**DIRECTIONS FOR THIS TASK**
Pictures stay out; please output the remaining data exactly.

——

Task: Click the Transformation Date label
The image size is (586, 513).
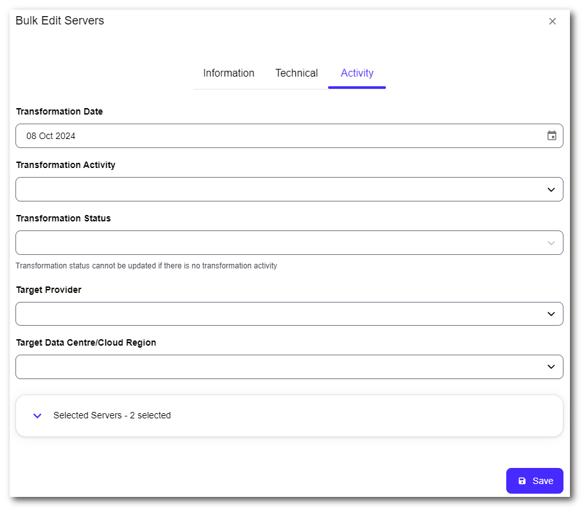Action: (x=59, y=111)
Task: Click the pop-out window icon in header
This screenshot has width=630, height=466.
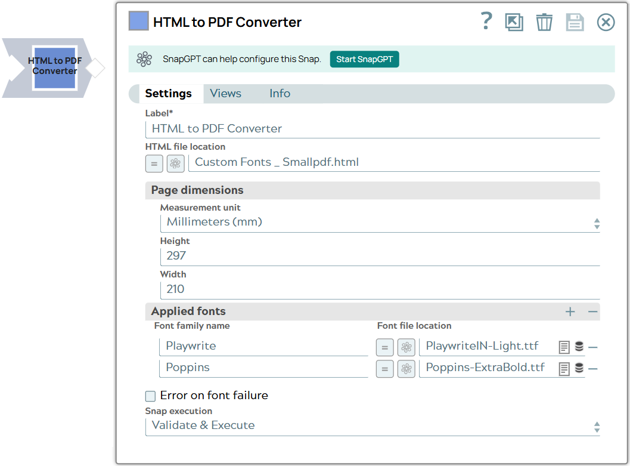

——

**RESULT**
Task: Click the Transformation Date label
The image size is (586, 513).
Action: (x=59, y=111)
Task: Click the pop-out window icon in header
This screenshot has width=630, height=466.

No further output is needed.